J'ai repris donc l'ensemble de mes dossiers personnels, ainsi que cette feuille si mince qui attestait de mon droit de partir.

Le même jour, le tribunal des Loups m'a contactée. Ils m'annonçaient que l'accord de dissolution du lien de couple avait été approuvé et qu'il entrerait en vigueur dans sept jours.

De retour dans le manoir des Blondeau, ce lieu que j'avais autrefois naïvement appelé « ma maison », je me suis mise à faire ma valise dans un silence presque religieux.

Sur la table reposait un calendrier en fin cuir souple, patiné par les années. J'avais l'habitude d'en arracher une page chaque jour. Comparé au début de l'année, il était désormais presque vide.

Bientôt, j'en déchirerais la toute dernière feuille.

Oui… l'année touchait à sa fin.

Et moi, j'allais quitter le territoire de la Tempête Rude, ce territoire où j'avais vécu plus de vingt ans, cette terre imprégnée de tout ce que j'avais aimé, haï, espéré et perdu…

Durant toute la semaine qui a suivi, Damien n'est pas revenu une seule fois.

Sofia, en revanche, semblait inépuisable.

Chaque jour, elle m'envoyait un flot d'images et d'enregistrements qui n'avaient qu'un seul but : me provoquer.

Le septième jour avant mon départ, j'ai reçu un extrait d'un cristal de mémoire : on y voyait Damien, à genoux sur le sol de sa chambre de soins, oubliant toute dignité d'Alpha. Ses mains, celles d'un combattant né, massaient avec une délicatesse presque déchirante les mollets de Sofia.

Fixant son profil attentif dans la vidéo, j'ai sorti tout ce que j'avais patiemment accumulé pour lui au fil des ans : les encens apaisants que je préparais spécialement pour ses accès de frénésie, la boucle de ceinture au cuir finement tanné où j'avais gravé à la main l'esquisse de sa forme lupine, la confiture de baies de Flamme Bleue que j'avais appris à cuisiner parce qu'un jour, il en avait simplement dit du bien.

Ces petites preuves de mon affection, maladroites, discrètes, sincères, je les ai jetées toutes dans le brasero de pierre, là, dans l'angle de la pièce, destiné aux déchets à brûler.

Le cinquième jour, elle a envoyé une série de photos : Damien venait de lui offrir une caisse entière de bijoux façonnés par les artisans de la meute.

L'une des photos était un gros plan : Damien, penché sur elle, lui glissant à l'annulaire une bague sertie d'une énorme pierre lunaire, taillée en forme de tête de loup.
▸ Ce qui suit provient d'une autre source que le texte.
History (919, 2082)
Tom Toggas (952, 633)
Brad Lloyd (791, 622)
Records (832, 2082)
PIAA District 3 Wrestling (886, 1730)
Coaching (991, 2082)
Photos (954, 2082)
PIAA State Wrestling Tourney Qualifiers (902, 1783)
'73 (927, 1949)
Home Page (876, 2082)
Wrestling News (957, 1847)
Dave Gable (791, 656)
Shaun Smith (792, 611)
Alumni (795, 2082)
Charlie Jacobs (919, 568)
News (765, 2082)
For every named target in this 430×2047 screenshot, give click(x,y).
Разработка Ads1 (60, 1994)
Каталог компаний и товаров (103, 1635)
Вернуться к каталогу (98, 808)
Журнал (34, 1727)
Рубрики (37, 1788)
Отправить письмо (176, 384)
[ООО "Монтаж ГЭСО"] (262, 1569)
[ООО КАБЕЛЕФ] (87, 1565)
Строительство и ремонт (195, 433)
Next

À la vue des photos, je me suis approchée du mur et ai retiré la grande toile représentant notre rituel de la Lune de Sang, trois ans plus tôt.

Sur la peinture, je portais une robe lunaire trop grande pour moi, et lui se tenait à mes côtés, le visage distant, presque absent.

J'ai levé le cadre… puis l'ai abattue de toutes mes forces contre l'angle du foyer.

La toile s'est déchirée net, le bois a éclaté. J'ai ramassé chaque éclat, chaque lambeau, et les ai jetés dans les flammes qui dévoraient déjà le cœur du foyer.

Le troisième jour avant mon départ, j'ai reçu un enregistrement.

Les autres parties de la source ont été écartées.